Maliki worked closely with United States and coalition forces in Iraq following their departure by the end of 2011.

Abadi says to attend parliament session Monday as premier, election winner

[IraqiNews] Iraqi Prime Minister Haider al-Abadi said on Sunday that he will attend the first parliamentary session scheduled on Monday morning as a premier and election winner after his alliance came third in the general elections, held in May.

Dijlah TV channel quoted Abadi as telling reporters that “the Victory alliance will be present at the parliament tomorrow, Monday. And I will be also there as a prime minister and a winner in the elections.”

Abadi said, however, that he will not take oath at the parliament tomorrow because that will prevent him from assuming his executive tasks as a prime minister.

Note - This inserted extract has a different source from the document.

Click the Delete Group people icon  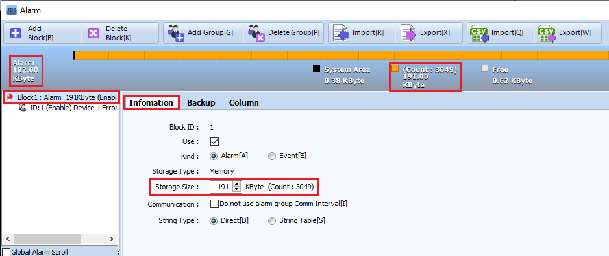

Abadi has been serving as a prime minister of Iraq since September 2014.

In the May 12 parliamentary polls, Iraqi Shia cleric Muqtada Al-Sadr’s Sairoon coalition won 54 parliamentary seats, followed by an al-Hashd al-Shaabi-linked coalition (47 seats) and Prime Minister Haidar al-Abadi’s Victory bloc (42 seats).

Last week, Iraqi President Fuad Masum issued a decree, ordering the newly-elected parliament to convene Monday under the oldest lawmaker, a move which precedes the election of the new president and formation of the new cabinet.

Under the Iraqi constitution, 15 days after final election results are endorsed by the Federal Supreme Court, the new parliament must hold its first session during which the speaker will be chosen.

A new president will be elected within three days of the legislature convening and the president will then ask the largest parliamentary bloc to form a cabinet.

Iraq’s president is elected by the parliament by a two-thirds majority and is limited to two four-year terms

The speaker of the Iraqi parliament should be a Sunni Arab, the prime minister a Shiite, and the president a Kurd.